From Shoreditch to City Hall: Thousands join Saturday’s #MarchForHomes demanding affordable housing

March for Homes on Shoreditch High Street. Pic: Hannah Calder

March for Homes on Shoreditch High Street. Pic: Hannah Calder

Marchers from across London converged at City Hall on Saturday to demand solutions to the Capital’s housing crisis.

“Social housing is our right, here to stay, here to fight!” was the chant heard from one of the leading speakers from the Focus E15 Mothers, opening the protest.

The March For Homes is the amalgamation of housing campaigners and trade unionists, as well as left-leaning political parties. Many of the issues were around the high-rates of the private renting sector, benefit cuts, the demolition of social housing for private developers and the demand for new council homes.

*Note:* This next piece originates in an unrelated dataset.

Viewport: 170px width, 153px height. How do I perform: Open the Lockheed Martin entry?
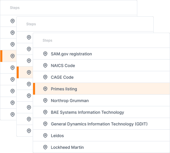click(x=101, y=147)
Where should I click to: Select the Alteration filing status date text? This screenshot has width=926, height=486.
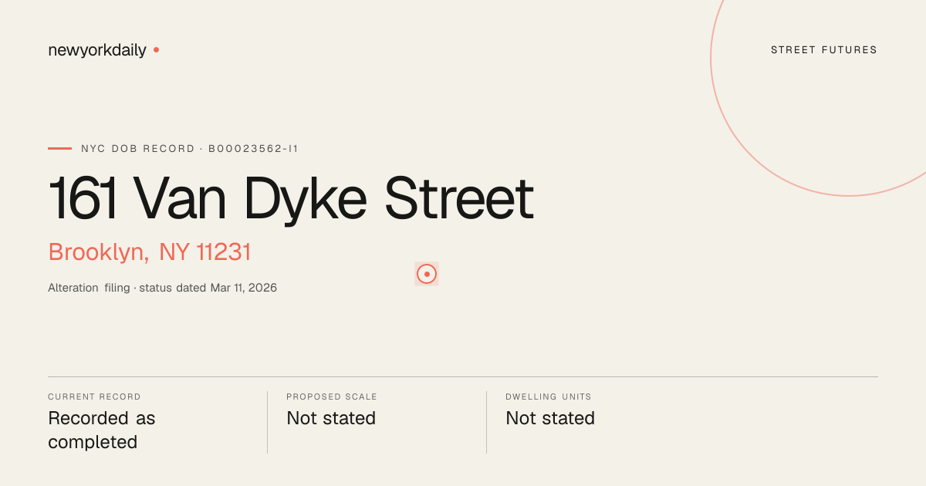tap(162, 288)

Mayor Lutfur Rahman speaking to crowds outside Shoreditch Church. Pic: Hannah Calder

Mayor Lutfur Rahman speaking to crowds outside Shoreditch Church. Pic: Hannah Calder

Speaker Paul Heron, from the Executive Committee of the Haldane Society of Socialist Lawyers, also a member of the Socialist Party, attributed the march to three campaigns. He said: “E15 mothers have been an inspiration to housing campaigners across London.” This was greeted by cheers of support from the crowd.

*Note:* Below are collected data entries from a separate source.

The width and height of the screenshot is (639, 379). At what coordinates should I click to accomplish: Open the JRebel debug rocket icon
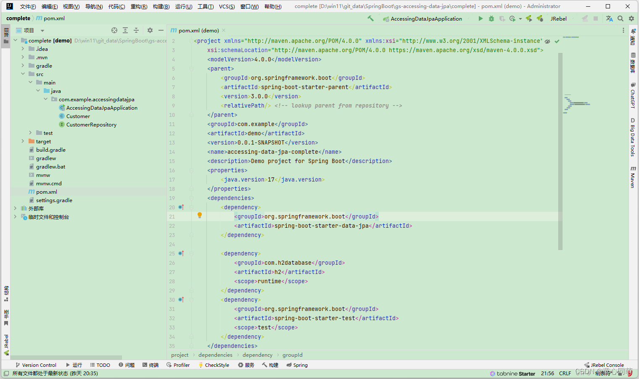click(539, 18)
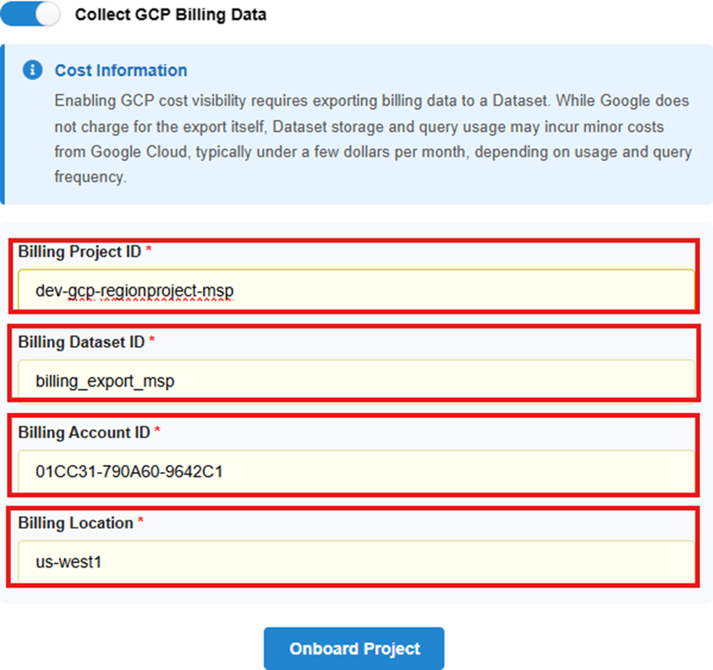713x670 pixels.
Task: Click the "Billing Dataset ID" field label
Action: pyautogui.click(x=81, y=342)
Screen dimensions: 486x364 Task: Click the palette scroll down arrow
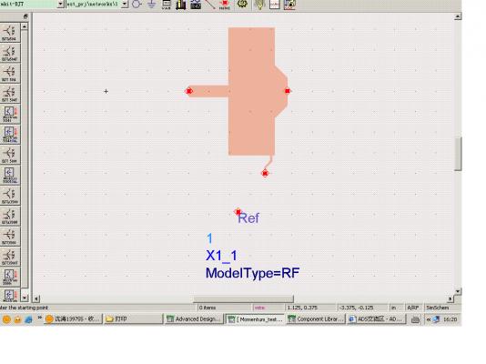tap(25, 298)
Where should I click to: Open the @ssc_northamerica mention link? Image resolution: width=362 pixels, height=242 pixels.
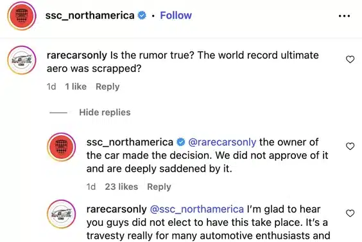point(197,209)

Heron then listed the New Era tenants as the second inspiration, for stopping their estate being bought out by private investors. The third was the Unite Housing workers, who took strike action for better pay and conditions. He said: “New Era tenants have fought back against the hedge funds who tried to take over their housing.”

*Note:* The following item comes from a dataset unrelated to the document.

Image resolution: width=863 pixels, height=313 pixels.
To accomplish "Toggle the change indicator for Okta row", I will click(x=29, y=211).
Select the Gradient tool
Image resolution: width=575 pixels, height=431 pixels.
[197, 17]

The Oxfam report which predicts that in the next 12 months one per cent of the world will own 50 per cent of the wealth, was a topic of much discussion and concern on the march. A lot of people compared the living conditions of some of the poor as similar to the Victorian era.

The vicar of Shoreditch church, spoke to the crowd: “Has anyone here got one million and forty thousand pounds to spare? No. If you did, you could afford a tiny one bedroom flat in my parish that is designated ‘affordable housing.’” The Vicar made an impassioned plea for everyone present to make a stand and unite, regardless of beliefs and backgrounds.

Another person to address the crowd was Max Levitas. The 100-year-old lifelong campaigner, locally regarded as an east-end hero, gave a speech to a crowd: “There are thousands of people homeless in east London… we must go into action to end the Tory government.” Levitas describes himself as an east-end Communist, ending his speech with: “You are the soldiers of the working class.”

Despite the icy rain and chilly winds, the march was energetic and much focus was made on the issues at the heart of the protest.

Russell Brand, known recently to support the New Era estate campaign in Hoxton, made an appearance at the march on his bicycle. EastLondonLines asked if he had a message to send to the public, to which he gestured to the crowd and said: “This is the message”, before cycling off.

The protest continued on peacefully and reached City Hall to meet with those marching from south London.